Mengacaukan Pesta Penobatan Louis van Gaal

- Sepakbola
Senin, 18 Agu 2014 14:53 WIB
Getty Images/Alex Livesey
Jakarta - Apa yang terjadi di Old Trafford hari Sabtu kemarin sebenarnya sederhana. Para pemain Swansea lupa membaca skrip bahwa pertandingan tersebut harusnya menjadi upacara penobatan Louis van Gaal sebagai juruselamat Manchester United dan mengacaukan susunan acara yang sudah dirangkai oleh jutaan fans United di seluruh dunia.

Entah bagaimana manajer Swansea, Garry Monk menyemangati para pemainnya sebelum pertandingan ketika prediksi semua orang mengatakan bahwa The Swans akan dipanggang oleh 'Setan Merah'. Mungkin Monk menempel poster raksasa wajah seorang manajer Skotlanda berambut jahe di ruang ganti dan berteriak kepada Wilfried Bony dan kawan-kawan, "Jangan percaya apa yang ditulis media, bagi kita, manajer United hari ini masih David Moyes!"

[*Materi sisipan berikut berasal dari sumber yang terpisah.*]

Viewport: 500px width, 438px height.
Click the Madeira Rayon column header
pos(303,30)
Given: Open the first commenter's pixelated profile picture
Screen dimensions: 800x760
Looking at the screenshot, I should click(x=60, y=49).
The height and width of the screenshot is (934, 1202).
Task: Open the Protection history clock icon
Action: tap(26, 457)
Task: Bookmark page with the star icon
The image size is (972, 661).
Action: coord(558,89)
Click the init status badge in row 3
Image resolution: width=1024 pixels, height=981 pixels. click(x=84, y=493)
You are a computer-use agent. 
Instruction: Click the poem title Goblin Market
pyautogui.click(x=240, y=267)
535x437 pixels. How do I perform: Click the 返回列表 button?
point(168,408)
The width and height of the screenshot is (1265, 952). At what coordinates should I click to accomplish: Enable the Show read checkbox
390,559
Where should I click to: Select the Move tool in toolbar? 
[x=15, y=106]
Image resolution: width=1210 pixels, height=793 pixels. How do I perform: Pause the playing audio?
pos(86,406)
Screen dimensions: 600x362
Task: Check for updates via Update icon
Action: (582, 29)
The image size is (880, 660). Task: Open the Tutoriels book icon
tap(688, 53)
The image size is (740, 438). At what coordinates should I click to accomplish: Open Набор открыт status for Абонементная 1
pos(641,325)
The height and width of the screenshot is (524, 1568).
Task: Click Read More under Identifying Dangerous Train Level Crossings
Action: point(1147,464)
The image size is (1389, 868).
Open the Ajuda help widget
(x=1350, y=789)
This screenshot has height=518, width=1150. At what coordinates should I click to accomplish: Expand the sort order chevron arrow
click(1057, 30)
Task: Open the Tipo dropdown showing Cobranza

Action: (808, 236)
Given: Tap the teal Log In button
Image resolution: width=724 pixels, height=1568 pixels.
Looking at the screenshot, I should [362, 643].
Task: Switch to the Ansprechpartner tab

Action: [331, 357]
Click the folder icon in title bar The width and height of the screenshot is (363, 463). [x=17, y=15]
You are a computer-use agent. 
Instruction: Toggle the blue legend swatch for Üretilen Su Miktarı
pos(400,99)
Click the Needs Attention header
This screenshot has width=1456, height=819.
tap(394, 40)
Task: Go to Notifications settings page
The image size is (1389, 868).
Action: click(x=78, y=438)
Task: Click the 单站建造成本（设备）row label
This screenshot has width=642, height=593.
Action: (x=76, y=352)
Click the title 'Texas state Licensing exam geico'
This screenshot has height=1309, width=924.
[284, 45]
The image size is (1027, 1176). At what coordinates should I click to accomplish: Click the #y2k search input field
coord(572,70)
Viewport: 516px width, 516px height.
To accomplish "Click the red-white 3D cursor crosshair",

"Nobody said it was easy", begitu senandung lirih Chris Martin di lagu The Scientist. Memang seharusnya tidak ada yang berharap bahwa Van Gaal akan seketika mengubah air menjadi anggur di awal-awal kepemimpinannya di United.

SCROLL TO CONTINUE WITH CONTENT

'Sang Tulip Besi' mencoba untuk merevolusi taktik dan strategi United, termasuk dengan memperkenalkan formasi 3-5-2 yang bagaikan alien bagi para pemain United, namun terlihat sukses di pra-musim. Namun permainan United, terutama dari aspek miskinnya kreasi serangan dan penciptaan peluang di babak kedua, mengingatkan kita pada masa kelam musim lalu. Ketika Van Gaal memasukkan Marouane Fellaini untuk menggantikan Ander Herrera di babak kedua, ini hampir terlihat seperti Tribute to David Moyes.

Perbandingan dengan Moyes telah menjadi klise, tapi ini adalah hal yang wajar karena musim lalu United mencapai titik nadir, sebuah Palung Mariana yang keberadaannya tak diketahui oleh klub tersebut dalam era Premier League. Mencemaskan untuk melihat bahwa United sedang mengulangi kesalahan yang sama musim ini terlebih dalam hal belanja pemain.

Musim lalu manajemen United di bawah Ed Woodward tidak berbuat banyak untuk membantu Moyes untuk mendatangkan pemain dan terpaksa membeli Fellaini dengan harga kepepet. Belum ada pemain baru yang dibeli United pada musim ini. Herrera dan Luke Shaw, yang transfernya dari Southampton membuat dirinya menjadi pesaing Justin Bieber dalam daftar remaja terkaya di dunia, adalah 2 pemain yang proses pembeliannya sudah dimulai dari musim lalu. Dua pemain ini sudah dikantungi United sebelum Van Gaal menjadi manajer United.



Van Gaal mengatakan kepada media bahwa alasan dirinya belum membeli pemain adalah karena ia masih ingin menilai dulu kemampuan skuat yang dimilikinya sebelum menambah amunisi. Ini persis dengan apa yang dikatakan Moyes musim lalu. Tapi bedanya, usai kekalahan dari Swansea, Van Gaal langsung mengakui bahwa skuat United dihuni banyak pemain medioker yang bahkan tak terlihat bagus di game Football Manager.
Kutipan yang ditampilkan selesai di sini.